Terminology isn't always consistent, though. The exact difference between faux silk and faux mink lashes will depend on the brand your salon carries, so always consult with your lash tech before deciding.
Eyelash Extension Curl Type
Lash extensions also vary in how much they curl.
- The J curl (sometimes also called a B curl) is a little more straight. It’s a nice choice for a more subtle or natural look, especially if you don’t want your extensions to seem too obvious from straight on.
C and D curls are by far the most popular, and they tend to suit most people. Both have a nice, rounded curve that shows up nicely on most eye shapes, without seeming odd or extreme.
D curls are slightly more dramatically curved than C curls, but it's a small difference. At Lilac St., all of our DIY extensions have a curve that’s between D and C.
- L lashes have more of a bend than a curve, so they stick straight upwards. They are nice for those who have very deep-set or hooded eyes, because they tend to sit more comfortably over an obscured lash line. However, on other eye shapes, they can seem a little odd since the bend is a little abrupt.
DIY Lash Extensions
Did you know you could also do your own lash extensions?
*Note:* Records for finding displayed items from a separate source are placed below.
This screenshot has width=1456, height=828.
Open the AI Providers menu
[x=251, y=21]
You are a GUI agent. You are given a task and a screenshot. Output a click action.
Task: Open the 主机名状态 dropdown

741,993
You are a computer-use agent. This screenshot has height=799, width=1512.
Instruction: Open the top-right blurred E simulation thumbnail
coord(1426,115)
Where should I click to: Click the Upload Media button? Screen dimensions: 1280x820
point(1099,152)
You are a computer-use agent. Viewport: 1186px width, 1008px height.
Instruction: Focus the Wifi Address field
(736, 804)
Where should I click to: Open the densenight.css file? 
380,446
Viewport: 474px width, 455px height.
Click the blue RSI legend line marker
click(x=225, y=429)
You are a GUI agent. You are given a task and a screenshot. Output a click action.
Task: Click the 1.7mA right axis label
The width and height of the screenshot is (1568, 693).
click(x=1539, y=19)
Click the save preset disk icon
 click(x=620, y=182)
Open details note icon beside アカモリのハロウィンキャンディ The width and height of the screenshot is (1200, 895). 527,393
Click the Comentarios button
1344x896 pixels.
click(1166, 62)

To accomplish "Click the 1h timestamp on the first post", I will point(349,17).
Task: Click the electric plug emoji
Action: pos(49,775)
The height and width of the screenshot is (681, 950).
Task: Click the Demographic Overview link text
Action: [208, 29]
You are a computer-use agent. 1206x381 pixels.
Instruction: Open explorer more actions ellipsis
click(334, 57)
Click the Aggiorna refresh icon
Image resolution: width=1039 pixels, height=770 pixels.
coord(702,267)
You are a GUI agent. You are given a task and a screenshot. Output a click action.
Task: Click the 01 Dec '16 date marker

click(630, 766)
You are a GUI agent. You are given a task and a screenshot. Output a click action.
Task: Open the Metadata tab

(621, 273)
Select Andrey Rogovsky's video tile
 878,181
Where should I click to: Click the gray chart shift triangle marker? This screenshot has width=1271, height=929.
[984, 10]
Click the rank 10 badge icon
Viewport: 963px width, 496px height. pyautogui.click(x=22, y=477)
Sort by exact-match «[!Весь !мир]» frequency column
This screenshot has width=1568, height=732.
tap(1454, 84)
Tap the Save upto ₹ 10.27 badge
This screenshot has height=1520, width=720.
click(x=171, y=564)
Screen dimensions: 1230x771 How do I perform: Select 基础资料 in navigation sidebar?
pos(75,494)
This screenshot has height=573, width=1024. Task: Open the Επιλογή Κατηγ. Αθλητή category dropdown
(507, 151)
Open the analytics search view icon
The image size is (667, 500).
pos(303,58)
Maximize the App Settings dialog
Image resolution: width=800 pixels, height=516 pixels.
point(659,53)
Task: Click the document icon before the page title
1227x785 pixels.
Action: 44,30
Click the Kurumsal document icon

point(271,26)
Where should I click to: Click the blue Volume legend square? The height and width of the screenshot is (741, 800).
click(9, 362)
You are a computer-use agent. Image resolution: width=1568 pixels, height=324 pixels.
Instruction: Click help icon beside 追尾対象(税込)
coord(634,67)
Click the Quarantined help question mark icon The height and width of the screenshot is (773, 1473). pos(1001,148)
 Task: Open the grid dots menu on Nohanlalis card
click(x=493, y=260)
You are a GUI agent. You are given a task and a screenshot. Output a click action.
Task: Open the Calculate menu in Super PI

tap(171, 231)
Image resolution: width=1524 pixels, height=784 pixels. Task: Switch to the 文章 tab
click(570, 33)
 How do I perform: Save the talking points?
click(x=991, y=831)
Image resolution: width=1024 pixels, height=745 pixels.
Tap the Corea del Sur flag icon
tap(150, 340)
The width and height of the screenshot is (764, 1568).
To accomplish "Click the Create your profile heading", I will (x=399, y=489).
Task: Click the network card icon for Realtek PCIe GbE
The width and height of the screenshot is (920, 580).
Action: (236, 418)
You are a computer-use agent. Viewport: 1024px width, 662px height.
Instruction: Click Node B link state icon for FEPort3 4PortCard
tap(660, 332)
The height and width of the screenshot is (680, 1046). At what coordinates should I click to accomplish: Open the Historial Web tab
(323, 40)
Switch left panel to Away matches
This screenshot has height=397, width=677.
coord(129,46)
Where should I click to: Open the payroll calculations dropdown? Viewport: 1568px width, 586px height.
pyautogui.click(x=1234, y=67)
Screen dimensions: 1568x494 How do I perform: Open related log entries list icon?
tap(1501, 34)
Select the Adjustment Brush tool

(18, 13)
Lilac St. DIY extensions are a hybrid between falsies and professional extensions. They stay put for multiple days (5 or 10 depending on the adhesive). Just like extensions, you can wear them to bed or in the shower.
They come in clusters rather than as individual lashes, so it's easy to apply them at home by yourself. Even with DIY extensions, you can try different lash mapping styles to suit your eye shape.
If you're interested, go ahead and discover Your Lilac Look.
- Eyelash extension styles vary based on the length distribution. There are a lot of different shapes, like cat eye, doll eye, open eye, squirrel eye, and more.
- The best eyelash extension style for you depends on your eye shape, so take that into account when speaking to your lash technician.
- Aside from length distribution and shape, there are a few other factors to consider, like lash length, volume, materials, and curl types.
- Terminology isn't always consistent across salons and suppliers. Always verify things with your lash technician to make sure you're on the same page.